I just spent the last week or so figuring out how to execute C++ code from C# as part of my day job. It took us forever to figure it out, but the final solution is fairly simple.
Now I'm curious... How hard would it be to call Haskell from C#? (Note carefully: That's call Haskell from C#, not the other way around. So the main executable is C#.)
If it's really hard, I won't bother. But if it's reasonably easy, I might have to have a play with it...
Basically, we wrote some C++ code. On Windows it gets compiled into a DLL, on Linux it gets compiled into a shared object (*.so
). Then on the C# side you do a DllImport
and write some manual memory management code if you're trying to pass anything nontrivial across. (E.g., arrays, strings, etc.)
I know GHC is supposed to support building shared libraries on both platforms, but I'm not sure of the technical details.

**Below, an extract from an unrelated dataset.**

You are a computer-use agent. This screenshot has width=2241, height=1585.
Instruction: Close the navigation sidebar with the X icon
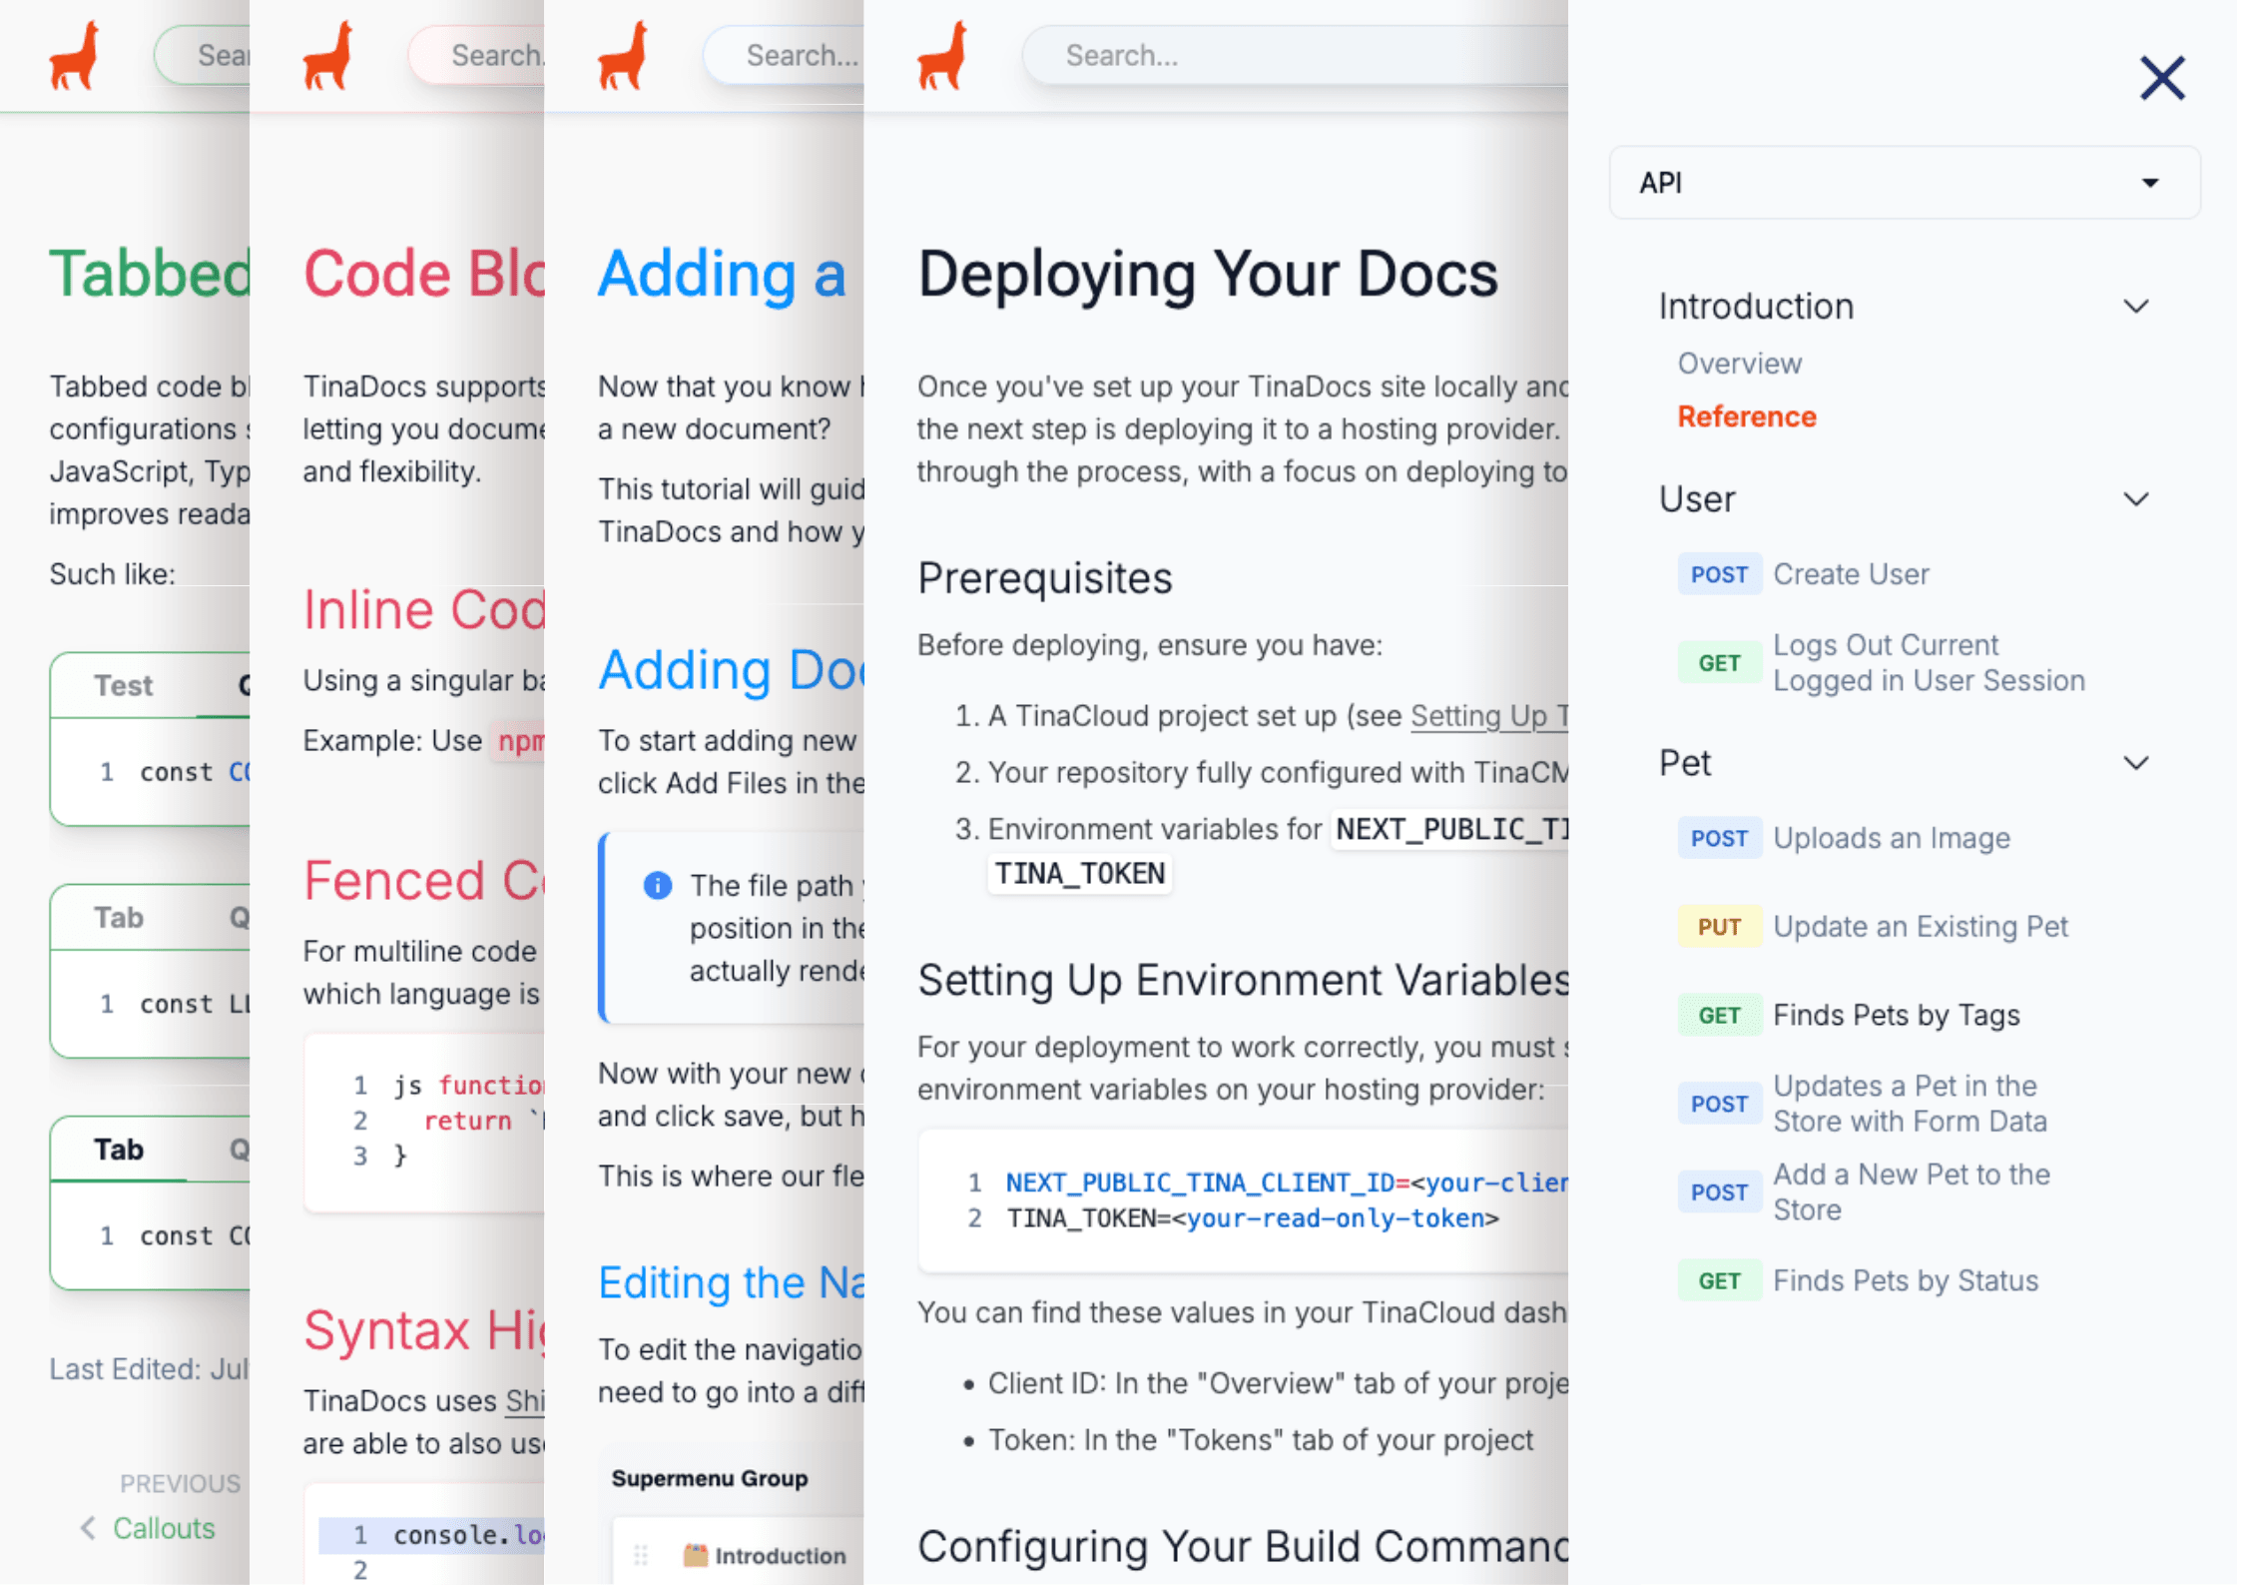(2161, 78)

What's the syntax for exporting stuff, and does the caller have to do anything special to initialise the DLL first?
To be concrete: Suppose there exists a function foobar :: FilePath -> IO Int32
. Can somebody throw together a small sketch showing:
- What Haskell declarations I need to write to expose this to the outside world.
- How do I tell GHC to build a single self-contained DLL / SO file.
- Anything special the caller needs to do, beyond the usual process of binding
foobar
itself.
I'm not too worried about the actual syntax for the C# side; I think I've more or less puzzled that out.
P.S. I did briefly look at hs-dotnet
, but this appears to be Windows-specific. (I.e., won't work with Mono, so won't work on Linux.)